UGA graduate student Nipuna Ambanpola has engaged in public service since he was a child in Sri Lanka. In 2017, he created an online nonprofit organization to link volunteers around the world to projects in their local communities.
Here in Athens during the pandemic, Ambanpola used the same technology to create GroceryAid, which connects senior adults throughout Georgia with volunteers who can grocery shop for them.
“Volunteerism has always been a major part of my life,” said Ambanpola, a graduate student in the UGA school of Public and International Affairs and a graduate assistant with the J.W. Fanning Center for Leadership Development, a UGA public service unit. “When I came to Georgia, I found that most volunteer opportunities were led by organizations on campus or in the community. I started thinking about a way to help people identify volunteer opportunities no matter where they are, making it easier for them to get involved in their communities.”
The Georgia Chapter of Blue Key recognized Ambanpola by naming him the winner of the 2020 Tucker Dorsey Award during a virtual ceremony on Oct. 23. The annual award goes to students whose leadership, dedication and ideals reflect those of Tucker Dorsey, founder of the Blue Key Awards Banquet. Tucker was an outstanding student leader dedicated to UGA, its heritage, its tradition, its ideals and its goals. He exemplified the quality of mind and spirit that the university seeks to cultivate through a well-rounded education. Ambanpola is the 2020-21 vice president of Georgia Blue Key.
“Nipuna has a servant’s heart,” sad, Jennifer Frum, UGA vice president for Public Service and Outreach, who nominated him for indiction into Blue Key earlier this year. “He is absolutely the most effective leader I have ever known and perhaps the most deserving recipient of the Tucker Dorsey Award.”
Ambanpola launched his international online nonprofit organization, IVolunteer, in 2017.
Since then, more than 6,000 volunteers have connected with over 200 projects through IVolunteer International.
“Individuals can use our online program to find volunteer opportunities based on their location or they can create their own volunteer opportunities and post them online, allowing other people to connect with them,” Ambanpola said. “This enables people to lead their own volunteer efforts.”

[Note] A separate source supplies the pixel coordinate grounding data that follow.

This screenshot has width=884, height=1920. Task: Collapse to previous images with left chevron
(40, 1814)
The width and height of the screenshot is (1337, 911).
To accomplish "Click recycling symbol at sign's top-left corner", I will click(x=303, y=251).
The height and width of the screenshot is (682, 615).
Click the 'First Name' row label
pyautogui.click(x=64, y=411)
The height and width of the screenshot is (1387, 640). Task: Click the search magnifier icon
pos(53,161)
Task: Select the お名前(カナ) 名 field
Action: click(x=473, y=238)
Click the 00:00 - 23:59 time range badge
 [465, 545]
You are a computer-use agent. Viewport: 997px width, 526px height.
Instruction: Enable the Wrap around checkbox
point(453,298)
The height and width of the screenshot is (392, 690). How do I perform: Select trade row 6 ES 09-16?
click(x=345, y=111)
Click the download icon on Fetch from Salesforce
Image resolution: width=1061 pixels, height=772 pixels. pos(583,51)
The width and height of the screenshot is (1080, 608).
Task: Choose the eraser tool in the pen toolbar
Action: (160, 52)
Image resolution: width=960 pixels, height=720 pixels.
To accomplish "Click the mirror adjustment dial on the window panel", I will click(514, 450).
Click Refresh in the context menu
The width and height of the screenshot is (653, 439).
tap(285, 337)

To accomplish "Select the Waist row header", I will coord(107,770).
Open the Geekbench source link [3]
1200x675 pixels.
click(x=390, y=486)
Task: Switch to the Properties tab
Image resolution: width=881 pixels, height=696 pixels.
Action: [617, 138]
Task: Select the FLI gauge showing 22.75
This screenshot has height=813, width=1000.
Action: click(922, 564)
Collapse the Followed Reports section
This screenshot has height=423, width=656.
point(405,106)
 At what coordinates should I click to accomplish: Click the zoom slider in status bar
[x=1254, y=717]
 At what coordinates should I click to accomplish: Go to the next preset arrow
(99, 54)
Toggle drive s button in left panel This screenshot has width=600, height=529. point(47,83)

He got the idea for GroceryAid from Shopping Angels, an organization created during the COVID-19 pandemic to shop for residents of Nevada and other states who were deemed expecially at-risk of the virus.
“Once I saw what they were doing, I felt like we could use our technical expertise to build a platform for Georgia,” Ambanpola said. Shopping Angels “agreed and supported our efforts.”
“Putting this together has definitely been a community effort.”
GroceryAid went live in late April and since then more than 158 volunteers have signed up.
IVolunteer International is growing in other areas as well. The organization is developing a social impact mobile app for release later to complement its online efforts and make it easier for people to sign up. Earlier this year, the UGA Kickstarter Fund awarded the organization $5,000 to support the app’s development.
“When people come together and help each other, it builds stronger, more resilient communities,” Ambanpola said. “I feel very fortunate to play a part in helping to bring people together in this way.”